▸ WHAT THE TASK ASKS: The records that follow are to be given again exactly. Do not carry over any image.

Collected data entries
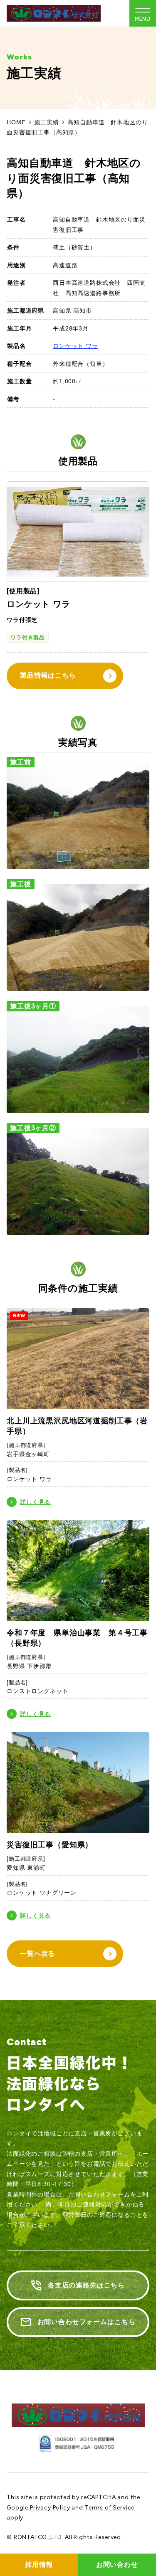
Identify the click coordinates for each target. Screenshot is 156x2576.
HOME (16, 122)
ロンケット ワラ (75, 346)
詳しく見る (35, 1502)
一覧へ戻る (37, 1953)
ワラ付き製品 (27, 637)
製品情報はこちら (48, 675)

▸ EXERCISE SOLUTION:
Identify the click coordinates for each target. Screenshot is 156x2576.
HOME (16, 122)
ロンケット ワラ (75, 346)
詳しく見る (35, 1502)
一覧へ戻る (37, 1953)
ワラ付き製品 (27, 637)
製品情報はこちら (48, 675)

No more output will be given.